Me I’m not going on countless popcorn dates, meet and greet coffee dates just for the F of it, I don’t have the time or money for that crap. I’m processing every nuance of her profile, profile pics, emails, phone conversations her voice, intellect ect. Folks be selective, increase your own value and self-worth because not everyone is worth your time and effort and understanding.

 

I met 200 men over 3,5 years of online dating before meeting my boyfriend

 

G I remember when you first said this number and I was floored at first, but then I processed How many women have I met where I had engaged enough to know them pretty well? A series of emails, a good long phone conversation(s) NOT in person… maybe 80 in 5 years, How many face to face? 30 maybe.

 

When I went thru a dating slump I sat down and wrote it/them out. About a third of these I did not remember their names. (red head lady, Lawyer lady)

 

Bottom line to me, MY number was high but someone said you needed to test drive lots of different people to get a better perspective on who that ideal person might be.

 

I nitpick much more now because frankly I don’t care if I am ever in a full blown relationship anymore. We all have our methods to navigate the madness.

 

After adopting that mindset I seem to have more options (current women who I am in contact with at various stages) Met 3 recently, meeting two more this weekend and one lady I am had extensive contact with for about a month whose prospects look good, for now…

 

But G

 

Kidnapped is a new one.

 

Where the human/man $#/t detector would need adjustment, fine tuning…

Posted
Would you?

 

Guy who has done a ghosting and come back asked me for a catch up drinks over the weekend. He asked me on Wednesday. It is now Friday. He said he would let me know end of the week.

 

Would you bother going if he asks me last minute?

 

NO. This guy is waiting for something better than yourself (in his mind). He disappeared and wants to have drinks this weekend, but doesn't firm up the time, place??? He tells you that he'll let you know by the end of the week? He came crawling back to you...lol. This guys is not into you. Ignore him.

Posted

Larry: You just need to understand where I was coming from. I had no dating experience as I married my first boyfriend that I met at 17. There I am at 45 single, with less experience than a 17 year old, and apparently super hot which I had no clue lol.

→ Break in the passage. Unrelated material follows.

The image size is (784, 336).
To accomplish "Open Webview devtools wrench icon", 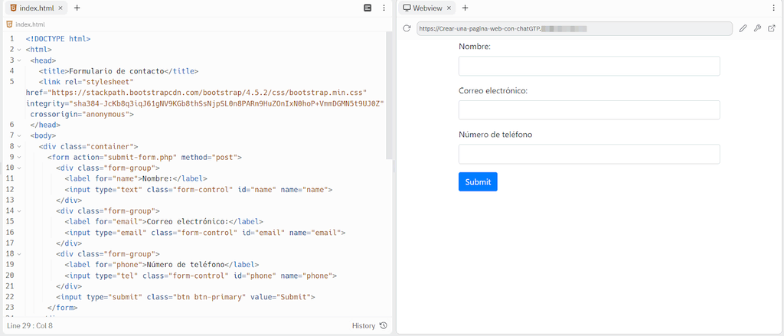I will tap(756, 29).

You know the song it's raining men? that was my story, men were falling left and right to meet me. I could meet 2-3 men in a same day at my most busy dating phase. I dated hot dudes, younger dudes, good boys, bad boys, white, black, yellow, green and purple. Name it! I lived at 45 what I was meant to learn and live at 17. So yes, that is how I ended up meeting around 200 men.

 

Through my 3,5 years I learn, stop doing the same mistakes, stop being so sensitive to looks, started to decline invitation, started to recognized red flags, etc

 

For those with no dating experience online dating is one hell of a ride.

 

Yep! Kidnapped. Had a coffee in the middle of the day with some man I had exchanged with 3 weeks. I had his full name, and his place of work. After coffee it was poring rain and he offered to drop me at my metro station. I accepted, what could happened at 11 am on a Saturday right? Well he did not drop me at my metro station and instead took me for a 40 minute ride on highways where he tried to convince me we were meant for each other and he wanted to spend the day with me. I had the scare of my life!